[Records provided — start]

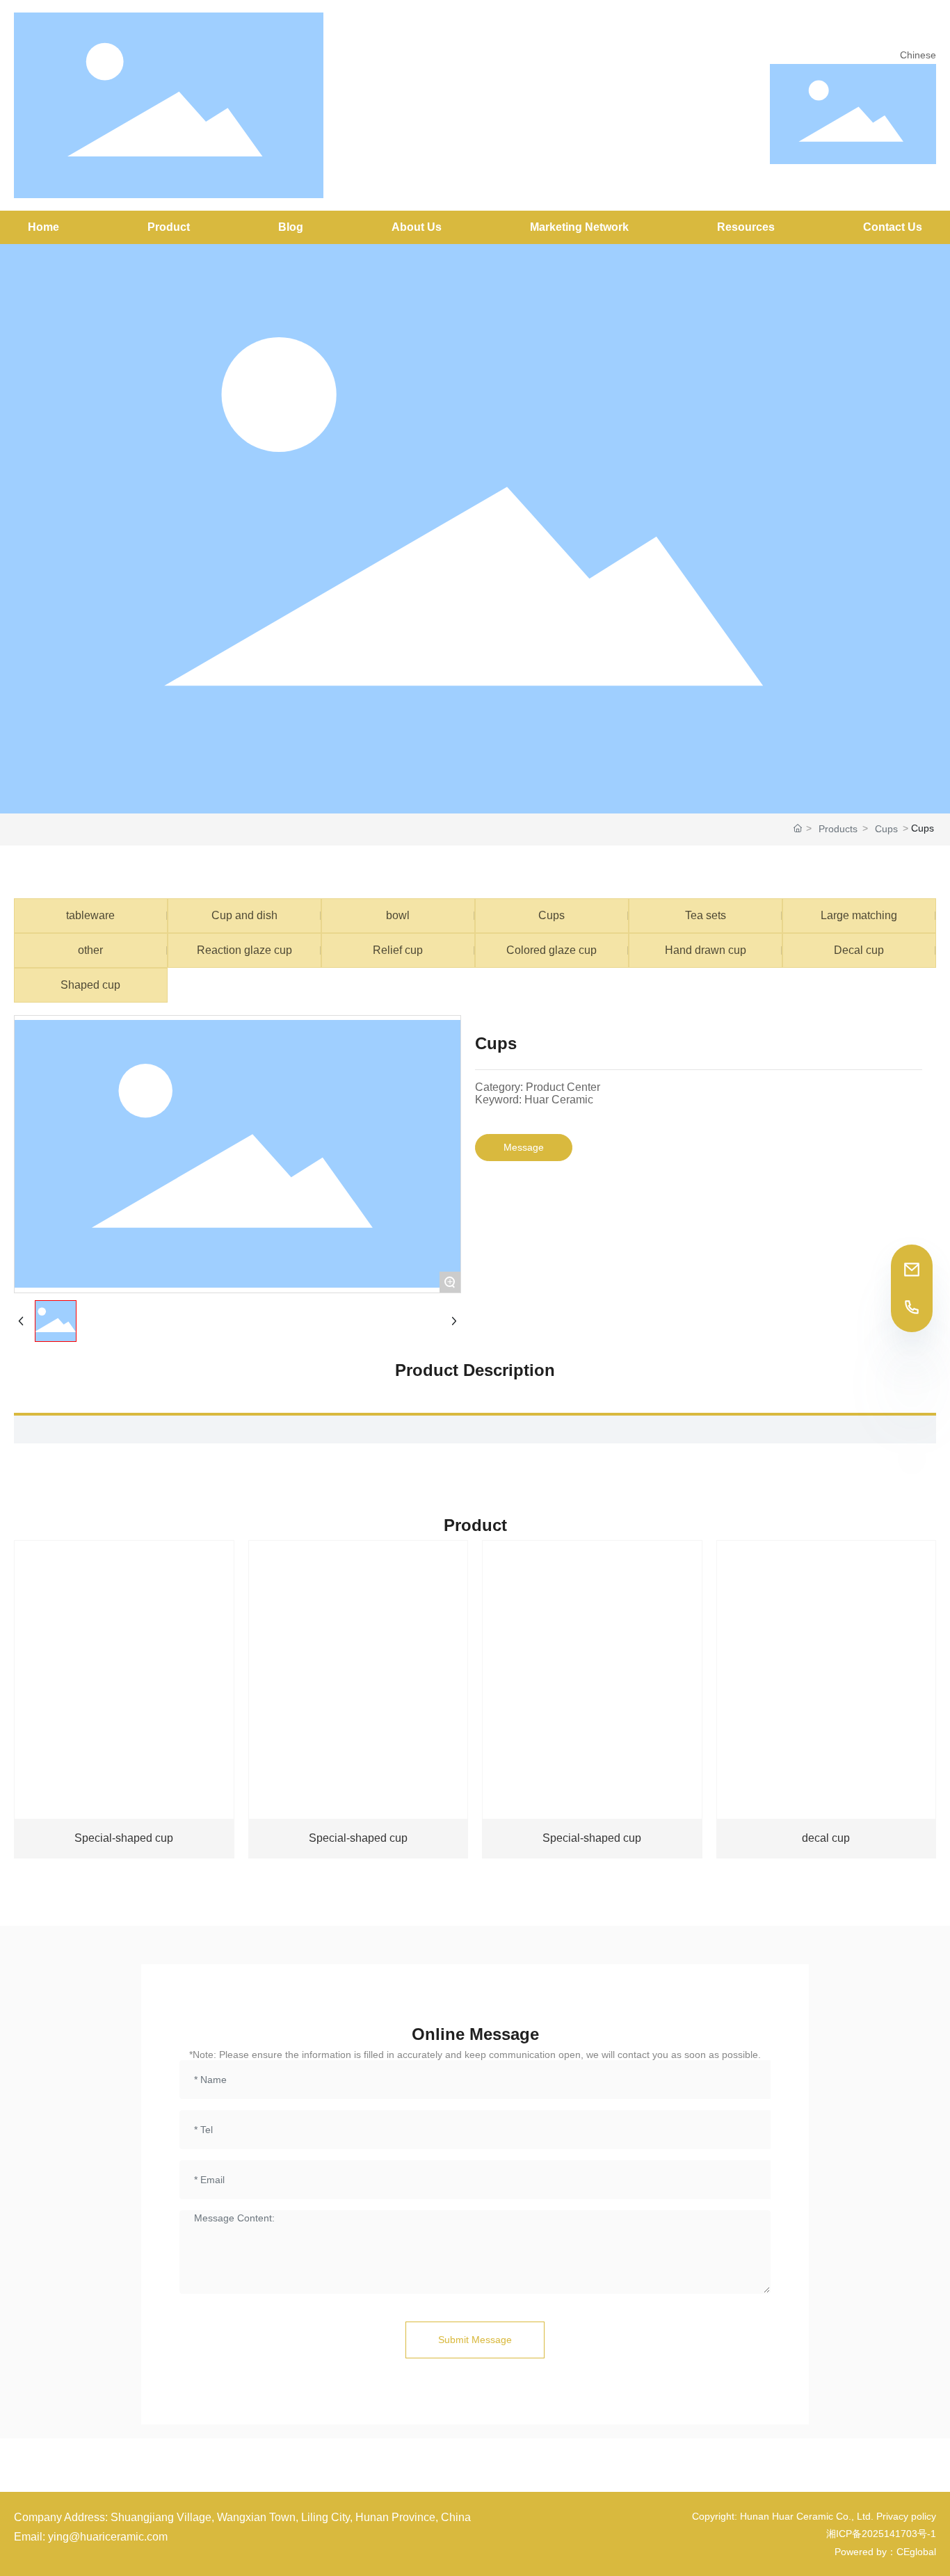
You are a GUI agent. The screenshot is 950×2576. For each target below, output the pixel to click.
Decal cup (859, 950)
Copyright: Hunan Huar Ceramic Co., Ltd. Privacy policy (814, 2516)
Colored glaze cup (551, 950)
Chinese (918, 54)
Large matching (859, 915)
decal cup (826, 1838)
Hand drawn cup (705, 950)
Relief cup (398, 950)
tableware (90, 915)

[Records provided — finish]

--- What you should do ---
From the first line to the last, set down the records above exactly and skip the pictures.

--- Expected answer ---
You are a GUI agent. The screenshot is 950×2576. For each target below, output the pixel to click.
Decal cup (859, 950)
Copyright: Hunan Huar Ceramic Co., Ltd. Privacy policy (814, 2516)
Colored glaze cup (551, 950)
Chinese (918, 54)
Large matching (859, 915)
decal cup (826, 1838)
Hand drawn cup (705, 950)
Relief cup (398, 950)
tableware (90, 915)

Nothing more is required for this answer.